Essa pedra não mais gira,
não tritura;
é abandono nesse rancho,
nesse tempo,
sem pessoas, sem canções, sem fubá.
É uma pedra
sobre águas que o tempo não para.
Evaldo Balbino (1976) é poeta e escritor do interior mineiro. Nasceu em Resende Costa – MG, mas vive desde 1995 em Belo Horizonte, capital de Minas Gerais.É licenciado em Letras, mestre em Literatura Brasileira e doutor em Literatura Comparada pela Universidade Federal de Minas Gerais (UFMG). Desde 2011, é Professor Efetivo de Língua Portuguesa dessa mesma universidade, onde atua também como pesquisador de literatura. Estudioso da obra de Adélia Prado e de Santa Teresa D’Ávila, realizou parte do seu doutorado na Universidad Complutense de Madrid. Tem artigos acadêmicos de crítica literária publicados em revistas especializadas.O autor já recebeu 20 distinções literárias pelos seus escritos.
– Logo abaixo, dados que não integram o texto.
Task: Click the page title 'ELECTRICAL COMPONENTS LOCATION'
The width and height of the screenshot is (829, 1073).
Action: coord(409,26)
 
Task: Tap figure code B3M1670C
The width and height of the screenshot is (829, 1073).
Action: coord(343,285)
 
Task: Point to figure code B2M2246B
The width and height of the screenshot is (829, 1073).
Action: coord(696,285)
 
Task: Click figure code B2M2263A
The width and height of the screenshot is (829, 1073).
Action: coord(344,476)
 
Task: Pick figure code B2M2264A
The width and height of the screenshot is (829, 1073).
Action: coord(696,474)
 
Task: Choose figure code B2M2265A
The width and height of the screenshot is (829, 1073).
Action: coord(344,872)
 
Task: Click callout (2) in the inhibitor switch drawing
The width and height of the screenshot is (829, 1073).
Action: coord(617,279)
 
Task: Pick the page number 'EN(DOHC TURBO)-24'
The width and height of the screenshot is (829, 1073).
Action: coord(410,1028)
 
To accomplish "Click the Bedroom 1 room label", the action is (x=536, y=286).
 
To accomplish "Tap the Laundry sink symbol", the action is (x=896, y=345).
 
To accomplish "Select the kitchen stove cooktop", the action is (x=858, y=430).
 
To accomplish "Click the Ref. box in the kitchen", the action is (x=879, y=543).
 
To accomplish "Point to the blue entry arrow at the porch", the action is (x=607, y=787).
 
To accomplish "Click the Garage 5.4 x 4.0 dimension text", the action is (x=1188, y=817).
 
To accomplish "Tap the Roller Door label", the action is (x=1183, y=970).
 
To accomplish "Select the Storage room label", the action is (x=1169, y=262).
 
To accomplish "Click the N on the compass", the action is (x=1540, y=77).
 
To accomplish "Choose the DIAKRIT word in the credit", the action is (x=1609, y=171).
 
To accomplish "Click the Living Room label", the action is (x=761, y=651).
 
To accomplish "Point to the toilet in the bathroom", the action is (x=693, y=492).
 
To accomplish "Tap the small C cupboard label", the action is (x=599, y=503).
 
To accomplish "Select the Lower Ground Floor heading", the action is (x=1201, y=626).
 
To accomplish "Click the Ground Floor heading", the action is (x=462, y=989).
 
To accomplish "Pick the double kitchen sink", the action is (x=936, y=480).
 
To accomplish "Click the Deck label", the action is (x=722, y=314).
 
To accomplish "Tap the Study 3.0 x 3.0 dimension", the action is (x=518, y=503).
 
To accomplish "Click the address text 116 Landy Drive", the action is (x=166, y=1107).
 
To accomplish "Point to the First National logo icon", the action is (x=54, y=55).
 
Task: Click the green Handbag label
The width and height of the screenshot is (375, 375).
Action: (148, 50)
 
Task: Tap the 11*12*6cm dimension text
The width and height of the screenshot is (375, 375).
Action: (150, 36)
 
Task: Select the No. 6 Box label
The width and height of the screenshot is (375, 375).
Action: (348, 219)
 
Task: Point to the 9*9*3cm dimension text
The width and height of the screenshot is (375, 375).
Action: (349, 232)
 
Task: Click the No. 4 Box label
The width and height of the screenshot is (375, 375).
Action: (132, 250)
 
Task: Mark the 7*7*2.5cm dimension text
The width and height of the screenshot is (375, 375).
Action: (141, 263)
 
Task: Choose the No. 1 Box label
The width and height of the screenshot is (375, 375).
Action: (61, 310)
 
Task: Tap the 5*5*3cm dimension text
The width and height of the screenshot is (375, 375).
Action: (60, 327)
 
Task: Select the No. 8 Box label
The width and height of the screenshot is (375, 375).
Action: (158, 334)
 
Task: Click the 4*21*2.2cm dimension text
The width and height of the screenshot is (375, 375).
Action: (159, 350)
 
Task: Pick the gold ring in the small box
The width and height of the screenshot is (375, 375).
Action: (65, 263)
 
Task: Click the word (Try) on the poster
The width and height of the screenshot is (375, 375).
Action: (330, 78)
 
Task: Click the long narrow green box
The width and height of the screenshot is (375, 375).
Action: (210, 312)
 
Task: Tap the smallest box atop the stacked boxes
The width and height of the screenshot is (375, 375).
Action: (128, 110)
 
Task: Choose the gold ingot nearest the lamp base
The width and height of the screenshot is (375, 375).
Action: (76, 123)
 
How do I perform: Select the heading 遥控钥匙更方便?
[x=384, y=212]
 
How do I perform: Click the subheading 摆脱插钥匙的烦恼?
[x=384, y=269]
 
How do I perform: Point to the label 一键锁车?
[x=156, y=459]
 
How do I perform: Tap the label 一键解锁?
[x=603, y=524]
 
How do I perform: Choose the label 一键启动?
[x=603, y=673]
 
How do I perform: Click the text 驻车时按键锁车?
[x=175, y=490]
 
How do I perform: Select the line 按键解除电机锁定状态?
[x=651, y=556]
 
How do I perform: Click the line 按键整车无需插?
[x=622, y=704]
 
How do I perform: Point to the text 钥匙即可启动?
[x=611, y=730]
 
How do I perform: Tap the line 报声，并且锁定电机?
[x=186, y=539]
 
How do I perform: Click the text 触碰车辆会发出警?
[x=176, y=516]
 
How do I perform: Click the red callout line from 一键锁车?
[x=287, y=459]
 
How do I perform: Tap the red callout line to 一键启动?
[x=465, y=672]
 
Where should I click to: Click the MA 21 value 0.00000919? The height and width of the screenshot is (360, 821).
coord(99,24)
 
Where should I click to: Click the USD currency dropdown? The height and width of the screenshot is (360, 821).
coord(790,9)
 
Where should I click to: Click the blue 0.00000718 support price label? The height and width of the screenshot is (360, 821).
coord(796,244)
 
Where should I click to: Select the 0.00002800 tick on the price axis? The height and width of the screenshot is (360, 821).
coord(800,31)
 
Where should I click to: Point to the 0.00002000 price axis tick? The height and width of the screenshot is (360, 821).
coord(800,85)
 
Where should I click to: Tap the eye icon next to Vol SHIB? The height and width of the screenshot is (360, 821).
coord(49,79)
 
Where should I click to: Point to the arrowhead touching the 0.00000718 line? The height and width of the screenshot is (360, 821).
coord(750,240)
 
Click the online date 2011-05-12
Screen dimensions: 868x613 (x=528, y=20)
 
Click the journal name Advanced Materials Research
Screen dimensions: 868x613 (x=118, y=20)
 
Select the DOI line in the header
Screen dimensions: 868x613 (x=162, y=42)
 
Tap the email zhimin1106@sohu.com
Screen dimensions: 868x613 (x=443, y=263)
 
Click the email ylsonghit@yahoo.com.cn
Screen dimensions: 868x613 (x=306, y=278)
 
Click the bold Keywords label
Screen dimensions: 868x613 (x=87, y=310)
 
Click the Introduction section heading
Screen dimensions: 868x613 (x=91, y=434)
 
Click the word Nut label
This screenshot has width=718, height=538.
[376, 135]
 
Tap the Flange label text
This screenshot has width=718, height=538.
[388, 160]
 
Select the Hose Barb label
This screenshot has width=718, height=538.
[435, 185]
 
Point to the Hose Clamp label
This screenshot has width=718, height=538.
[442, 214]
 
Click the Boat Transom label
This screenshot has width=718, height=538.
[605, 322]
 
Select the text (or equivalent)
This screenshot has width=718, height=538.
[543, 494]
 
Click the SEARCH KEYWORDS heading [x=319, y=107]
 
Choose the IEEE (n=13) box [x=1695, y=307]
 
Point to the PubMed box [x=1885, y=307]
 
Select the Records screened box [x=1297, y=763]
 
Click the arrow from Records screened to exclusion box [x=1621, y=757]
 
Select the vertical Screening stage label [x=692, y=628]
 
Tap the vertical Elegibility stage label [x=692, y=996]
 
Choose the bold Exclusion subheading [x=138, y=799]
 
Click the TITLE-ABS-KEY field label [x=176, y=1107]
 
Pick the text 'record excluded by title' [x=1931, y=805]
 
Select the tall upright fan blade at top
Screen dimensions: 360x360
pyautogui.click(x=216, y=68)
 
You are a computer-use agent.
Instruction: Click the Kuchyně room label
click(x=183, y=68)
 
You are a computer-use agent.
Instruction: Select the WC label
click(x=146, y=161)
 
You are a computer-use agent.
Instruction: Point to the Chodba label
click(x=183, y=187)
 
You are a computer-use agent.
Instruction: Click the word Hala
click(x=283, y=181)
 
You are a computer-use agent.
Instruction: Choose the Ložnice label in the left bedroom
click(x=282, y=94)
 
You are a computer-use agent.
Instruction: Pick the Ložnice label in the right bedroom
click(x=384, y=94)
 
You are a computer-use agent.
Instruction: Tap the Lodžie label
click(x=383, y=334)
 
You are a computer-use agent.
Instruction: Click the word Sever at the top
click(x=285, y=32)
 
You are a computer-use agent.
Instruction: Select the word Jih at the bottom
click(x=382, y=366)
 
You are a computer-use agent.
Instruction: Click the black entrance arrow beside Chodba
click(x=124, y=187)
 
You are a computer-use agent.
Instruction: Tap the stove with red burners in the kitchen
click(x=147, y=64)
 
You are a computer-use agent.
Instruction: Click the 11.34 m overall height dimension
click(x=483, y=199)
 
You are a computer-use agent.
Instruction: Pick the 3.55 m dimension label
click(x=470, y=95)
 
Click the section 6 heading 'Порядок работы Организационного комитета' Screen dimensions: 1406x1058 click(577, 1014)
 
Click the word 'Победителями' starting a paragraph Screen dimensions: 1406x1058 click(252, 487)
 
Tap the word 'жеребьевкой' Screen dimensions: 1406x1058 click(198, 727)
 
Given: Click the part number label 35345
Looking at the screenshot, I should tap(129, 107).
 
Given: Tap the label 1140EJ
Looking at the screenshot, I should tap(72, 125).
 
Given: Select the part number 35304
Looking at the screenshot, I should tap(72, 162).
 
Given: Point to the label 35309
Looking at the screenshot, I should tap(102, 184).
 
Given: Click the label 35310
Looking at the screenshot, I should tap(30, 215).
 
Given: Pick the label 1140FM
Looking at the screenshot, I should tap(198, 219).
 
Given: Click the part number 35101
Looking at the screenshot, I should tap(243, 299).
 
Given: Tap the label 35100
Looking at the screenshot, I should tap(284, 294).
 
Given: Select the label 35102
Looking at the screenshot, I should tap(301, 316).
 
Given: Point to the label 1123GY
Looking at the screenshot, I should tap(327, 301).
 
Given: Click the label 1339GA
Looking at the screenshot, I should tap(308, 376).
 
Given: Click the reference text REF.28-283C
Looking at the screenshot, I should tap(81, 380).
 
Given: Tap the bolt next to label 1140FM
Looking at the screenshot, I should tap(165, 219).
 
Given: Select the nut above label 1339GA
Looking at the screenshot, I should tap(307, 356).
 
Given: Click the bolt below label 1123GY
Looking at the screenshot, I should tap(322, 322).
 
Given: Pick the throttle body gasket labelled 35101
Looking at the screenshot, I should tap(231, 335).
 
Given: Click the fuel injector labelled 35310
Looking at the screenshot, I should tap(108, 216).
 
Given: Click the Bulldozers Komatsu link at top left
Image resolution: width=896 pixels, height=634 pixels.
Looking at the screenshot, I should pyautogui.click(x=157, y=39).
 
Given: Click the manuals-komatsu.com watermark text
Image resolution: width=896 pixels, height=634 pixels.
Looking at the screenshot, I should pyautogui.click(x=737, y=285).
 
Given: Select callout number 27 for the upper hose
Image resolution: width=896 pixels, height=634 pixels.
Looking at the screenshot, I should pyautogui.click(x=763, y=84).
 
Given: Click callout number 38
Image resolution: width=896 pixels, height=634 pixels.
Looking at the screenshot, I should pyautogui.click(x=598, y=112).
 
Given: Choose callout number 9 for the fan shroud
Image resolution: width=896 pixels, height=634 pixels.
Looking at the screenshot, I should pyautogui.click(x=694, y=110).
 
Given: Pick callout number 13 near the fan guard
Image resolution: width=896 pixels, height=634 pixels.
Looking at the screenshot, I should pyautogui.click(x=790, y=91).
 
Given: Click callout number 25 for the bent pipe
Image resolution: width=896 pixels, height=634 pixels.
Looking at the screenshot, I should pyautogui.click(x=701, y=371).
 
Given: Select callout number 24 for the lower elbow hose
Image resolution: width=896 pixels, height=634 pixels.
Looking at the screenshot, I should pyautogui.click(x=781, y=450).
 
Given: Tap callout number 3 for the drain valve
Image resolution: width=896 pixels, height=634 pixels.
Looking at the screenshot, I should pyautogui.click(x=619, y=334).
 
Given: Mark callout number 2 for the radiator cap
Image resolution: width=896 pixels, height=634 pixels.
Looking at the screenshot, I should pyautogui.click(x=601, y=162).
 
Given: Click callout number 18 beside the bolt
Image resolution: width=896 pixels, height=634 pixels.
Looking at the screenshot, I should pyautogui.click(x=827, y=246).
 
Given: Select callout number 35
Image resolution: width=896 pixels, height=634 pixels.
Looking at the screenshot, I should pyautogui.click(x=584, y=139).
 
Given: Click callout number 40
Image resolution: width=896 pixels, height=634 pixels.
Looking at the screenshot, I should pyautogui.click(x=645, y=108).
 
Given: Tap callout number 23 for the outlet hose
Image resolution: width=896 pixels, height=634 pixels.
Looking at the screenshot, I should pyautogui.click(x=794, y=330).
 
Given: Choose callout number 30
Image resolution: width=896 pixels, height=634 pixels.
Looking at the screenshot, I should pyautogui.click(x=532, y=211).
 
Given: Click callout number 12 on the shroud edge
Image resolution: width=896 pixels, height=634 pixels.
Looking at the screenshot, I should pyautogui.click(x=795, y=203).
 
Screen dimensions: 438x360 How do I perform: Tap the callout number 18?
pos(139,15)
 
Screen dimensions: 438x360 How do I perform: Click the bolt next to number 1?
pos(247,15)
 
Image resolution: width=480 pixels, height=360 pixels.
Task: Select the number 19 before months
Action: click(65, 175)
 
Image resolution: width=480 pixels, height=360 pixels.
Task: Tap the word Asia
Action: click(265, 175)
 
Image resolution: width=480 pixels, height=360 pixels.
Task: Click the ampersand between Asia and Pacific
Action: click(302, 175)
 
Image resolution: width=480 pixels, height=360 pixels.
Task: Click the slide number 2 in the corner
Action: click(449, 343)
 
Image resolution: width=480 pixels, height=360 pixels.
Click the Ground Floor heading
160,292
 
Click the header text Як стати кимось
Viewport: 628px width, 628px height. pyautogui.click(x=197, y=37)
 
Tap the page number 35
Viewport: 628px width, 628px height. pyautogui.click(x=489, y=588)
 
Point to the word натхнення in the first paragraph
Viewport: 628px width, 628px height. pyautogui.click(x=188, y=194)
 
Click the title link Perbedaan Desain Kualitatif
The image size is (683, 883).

É autor dos seguintes livros: Moinho (poesias – 2006 – Prêmio Estímulo às Artes da Fundação Clóvis Salgado e do Suplemento Literário de Minas Gerais); Móbiles de areia (crônicas – 2012); Filhos da pedra (poesias – 2012 - Menção Honrosa no Prêmio Literário Cidade do Recife); Amores oblíquos (contos – 2013 - Prêmio Braskem Academia de Letras da Bahia em 2013 e Prêmio Humberto de Campos da União Brasileira de Escritores do Rio de Janeiro em 2014); Os fios de Ícaro (romance – no prelo –Um dos três vencedores do I Prêmio Saraiva de Literatura em 2014).